Center for Contract and Economic Organization
The Charles Evans Gerber Transactional Studies Center
The growth of payday lending markets during the last 15 years, both in the United States and abroad, has been the focus of substantial regulatory attention, producing a dizzying array of initiatives by federal and state policymakers. Those initiatives have conflicting purposes – some seek to remove barriers to entry and others seek to impose limits on the business model and those who participate in it. As is often the case in banking markets, the resulting patchwork of federal and state laws poses a problem when one state is able to dictate the practices of a national industry. For most of this industry's life, just that has happened – states with the least restrictive laws effectively displaced states with more restrictive laws. Recently, however, the Office of the Comptroller of the Currency and the Federal Deposit Insurance Corporation significantly changed their policies on payday lending. Now, for the first time, States can effectively police payday lenders in their borders.

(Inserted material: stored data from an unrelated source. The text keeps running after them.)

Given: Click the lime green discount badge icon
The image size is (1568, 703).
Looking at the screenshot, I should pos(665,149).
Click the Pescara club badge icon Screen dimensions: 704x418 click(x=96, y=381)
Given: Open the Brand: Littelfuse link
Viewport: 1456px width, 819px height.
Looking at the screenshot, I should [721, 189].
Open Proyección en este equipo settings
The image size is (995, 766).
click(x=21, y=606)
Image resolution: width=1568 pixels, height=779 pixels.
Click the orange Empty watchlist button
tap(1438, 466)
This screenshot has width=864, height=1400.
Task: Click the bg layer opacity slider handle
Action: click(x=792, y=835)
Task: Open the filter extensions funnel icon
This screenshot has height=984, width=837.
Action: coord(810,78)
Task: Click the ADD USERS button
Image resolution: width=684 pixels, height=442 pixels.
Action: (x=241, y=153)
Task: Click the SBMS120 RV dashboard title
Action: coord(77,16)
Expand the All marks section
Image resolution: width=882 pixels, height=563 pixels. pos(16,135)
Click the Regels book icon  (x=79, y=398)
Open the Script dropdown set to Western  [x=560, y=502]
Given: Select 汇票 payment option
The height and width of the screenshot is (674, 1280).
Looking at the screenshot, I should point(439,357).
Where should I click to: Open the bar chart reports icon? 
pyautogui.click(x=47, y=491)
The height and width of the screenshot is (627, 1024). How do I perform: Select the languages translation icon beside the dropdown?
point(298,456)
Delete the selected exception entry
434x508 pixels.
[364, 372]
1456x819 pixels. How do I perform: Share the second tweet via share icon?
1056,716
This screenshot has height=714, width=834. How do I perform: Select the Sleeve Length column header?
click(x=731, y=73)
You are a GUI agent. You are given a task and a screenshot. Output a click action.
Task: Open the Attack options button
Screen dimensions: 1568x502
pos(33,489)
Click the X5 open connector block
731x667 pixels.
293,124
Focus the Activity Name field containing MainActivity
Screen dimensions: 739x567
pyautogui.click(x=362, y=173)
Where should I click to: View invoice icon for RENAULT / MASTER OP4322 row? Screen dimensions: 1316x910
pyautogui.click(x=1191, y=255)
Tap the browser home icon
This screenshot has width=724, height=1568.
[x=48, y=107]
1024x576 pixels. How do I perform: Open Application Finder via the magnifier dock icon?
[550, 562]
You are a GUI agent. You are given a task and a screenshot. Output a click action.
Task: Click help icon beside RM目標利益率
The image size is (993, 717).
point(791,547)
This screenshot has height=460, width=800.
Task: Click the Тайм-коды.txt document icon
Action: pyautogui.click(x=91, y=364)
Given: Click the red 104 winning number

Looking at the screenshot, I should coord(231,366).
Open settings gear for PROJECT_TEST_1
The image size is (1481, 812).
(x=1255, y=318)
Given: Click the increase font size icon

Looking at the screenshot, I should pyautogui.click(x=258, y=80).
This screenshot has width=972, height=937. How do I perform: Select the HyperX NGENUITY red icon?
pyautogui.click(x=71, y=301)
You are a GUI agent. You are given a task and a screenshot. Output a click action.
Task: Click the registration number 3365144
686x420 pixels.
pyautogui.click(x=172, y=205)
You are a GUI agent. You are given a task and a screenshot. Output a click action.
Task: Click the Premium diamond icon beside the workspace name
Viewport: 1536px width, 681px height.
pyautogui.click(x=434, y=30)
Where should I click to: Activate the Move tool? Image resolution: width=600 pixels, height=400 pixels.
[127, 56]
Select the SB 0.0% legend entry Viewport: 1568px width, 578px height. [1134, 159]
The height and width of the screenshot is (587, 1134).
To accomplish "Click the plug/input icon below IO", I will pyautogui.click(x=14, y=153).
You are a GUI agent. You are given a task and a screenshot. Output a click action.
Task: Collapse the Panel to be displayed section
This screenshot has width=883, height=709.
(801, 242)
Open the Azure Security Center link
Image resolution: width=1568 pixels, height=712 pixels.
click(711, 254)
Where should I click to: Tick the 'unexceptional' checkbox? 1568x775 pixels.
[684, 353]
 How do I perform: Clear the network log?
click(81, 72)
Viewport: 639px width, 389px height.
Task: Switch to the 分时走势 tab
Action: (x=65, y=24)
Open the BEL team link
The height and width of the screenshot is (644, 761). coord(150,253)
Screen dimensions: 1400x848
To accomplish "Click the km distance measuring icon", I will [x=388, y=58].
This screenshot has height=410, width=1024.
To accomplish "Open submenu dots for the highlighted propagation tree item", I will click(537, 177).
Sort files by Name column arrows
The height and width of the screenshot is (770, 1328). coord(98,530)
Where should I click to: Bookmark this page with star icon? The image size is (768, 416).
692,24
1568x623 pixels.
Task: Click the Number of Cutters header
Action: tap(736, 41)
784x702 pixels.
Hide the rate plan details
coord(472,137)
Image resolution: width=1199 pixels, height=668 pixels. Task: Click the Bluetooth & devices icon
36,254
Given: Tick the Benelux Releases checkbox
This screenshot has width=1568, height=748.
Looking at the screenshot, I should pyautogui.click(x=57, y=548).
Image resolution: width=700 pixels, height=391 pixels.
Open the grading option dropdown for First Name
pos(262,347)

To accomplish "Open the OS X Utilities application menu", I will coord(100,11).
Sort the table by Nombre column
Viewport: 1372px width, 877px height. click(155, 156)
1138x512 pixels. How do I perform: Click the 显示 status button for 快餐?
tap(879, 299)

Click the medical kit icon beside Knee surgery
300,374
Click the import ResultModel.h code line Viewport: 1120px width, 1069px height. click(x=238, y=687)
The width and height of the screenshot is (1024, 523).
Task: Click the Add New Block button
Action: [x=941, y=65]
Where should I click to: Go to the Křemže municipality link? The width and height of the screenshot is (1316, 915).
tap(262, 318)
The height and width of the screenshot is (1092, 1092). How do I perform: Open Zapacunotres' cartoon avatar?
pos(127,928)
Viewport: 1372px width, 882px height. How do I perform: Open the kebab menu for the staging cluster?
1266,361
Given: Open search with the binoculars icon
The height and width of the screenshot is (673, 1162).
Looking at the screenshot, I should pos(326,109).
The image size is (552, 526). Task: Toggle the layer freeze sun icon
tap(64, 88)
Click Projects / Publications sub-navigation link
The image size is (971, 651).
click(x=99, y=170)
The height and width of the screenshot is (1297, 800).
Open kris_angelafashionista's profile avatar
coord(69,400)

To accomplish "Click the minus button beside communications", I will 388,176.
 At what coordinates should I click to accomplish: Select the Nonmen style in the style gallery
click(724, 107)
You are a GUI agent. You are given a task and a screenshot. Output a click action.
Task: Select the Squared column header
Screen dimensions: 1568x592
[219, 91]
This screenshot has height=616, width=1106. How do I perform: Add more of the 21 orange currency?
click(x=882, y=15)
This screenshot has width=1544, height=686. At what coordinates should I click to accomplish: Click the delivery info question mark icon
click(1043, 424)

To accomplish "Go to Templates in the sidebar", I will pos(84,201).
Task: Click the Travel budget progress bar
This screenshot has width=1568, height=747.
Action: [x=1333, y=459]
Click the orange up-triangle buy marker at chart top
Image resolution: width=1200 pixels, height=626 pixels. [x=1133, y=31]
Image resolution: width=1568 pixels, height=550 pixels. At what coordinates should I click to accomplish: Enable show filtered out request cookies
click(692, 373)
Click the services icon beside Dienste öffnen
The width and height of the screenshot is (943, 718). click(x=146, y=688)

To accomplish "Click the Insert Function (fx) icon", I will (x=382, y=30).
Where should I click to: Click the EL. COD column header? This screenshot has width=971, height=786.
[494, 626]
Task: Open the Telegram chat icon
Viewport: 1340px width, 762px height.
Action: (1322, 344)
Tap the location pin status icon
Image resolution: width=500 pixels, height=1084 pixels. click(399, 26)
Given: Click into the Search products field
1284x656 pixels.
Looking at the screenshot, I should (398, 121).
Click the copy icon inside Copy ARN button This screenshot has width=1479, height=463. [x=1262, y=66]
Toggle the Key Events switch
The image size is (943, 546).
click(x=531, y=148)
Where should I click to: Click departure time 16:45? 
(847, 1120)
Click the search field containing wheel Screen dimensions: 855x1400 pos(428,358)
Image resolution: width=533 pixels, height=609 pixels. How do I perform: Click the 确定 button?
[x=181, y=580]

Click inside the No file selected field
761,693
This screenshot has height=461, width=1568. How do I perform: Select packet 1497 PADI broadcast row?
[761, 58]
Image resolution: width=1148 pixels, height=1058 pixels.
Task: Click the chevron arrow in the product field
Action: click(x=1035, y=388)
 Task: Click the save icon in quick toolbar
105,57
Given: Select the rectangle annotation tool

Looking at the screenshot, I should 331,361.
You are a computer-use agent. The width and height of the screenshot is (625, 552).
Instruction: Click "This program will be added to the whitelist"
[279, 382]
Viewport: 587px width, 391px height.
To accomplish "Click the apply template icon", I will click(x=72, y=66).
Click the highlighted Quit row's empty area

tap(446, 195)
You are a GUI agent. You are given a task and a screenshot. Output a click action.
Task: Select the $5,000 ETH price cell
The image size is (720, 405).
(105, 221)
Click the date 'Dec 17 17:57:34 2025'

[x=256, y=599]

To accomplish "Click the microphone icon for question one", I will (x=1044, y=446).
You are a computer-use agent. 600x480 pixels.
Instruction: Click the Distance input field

Yet as we enter this new stage in which States will be able to regulate payday lending effectively, there has been little clear analysis of how they should do so. This paper responds to that opportunity by providing a detailed explanation of the business models and regulatory regimes that exist today, together with a framework of options designed to implement various perspectives regulators might adopt. We emphasize three main points. The first is the unusual nature of payday lending, with very high interest rates accruing against necessarily limited debt amounts. Unlike credit card lending, the payday loan amount does not increase over time, but the biweekly interest obligation can lead to a semi-permanent cash annuity for the lender. In our view, those features present challenging issues for regulators. Second, we underscore the limitations of existing legal regimes, which often leave loopholes that permit lenders to avoid the statutory framework; this is a particularly serious problem for the majority of States that have tried to limit rollover lending. Third, addressing the majority of jurisdictions that have not banned the product, we advocate a reversal of the current hostility to market activity by large institutions. If the market is to exist, we believe it is better for it to be populated by highly visible national providers than by smaller fly-by-night providers.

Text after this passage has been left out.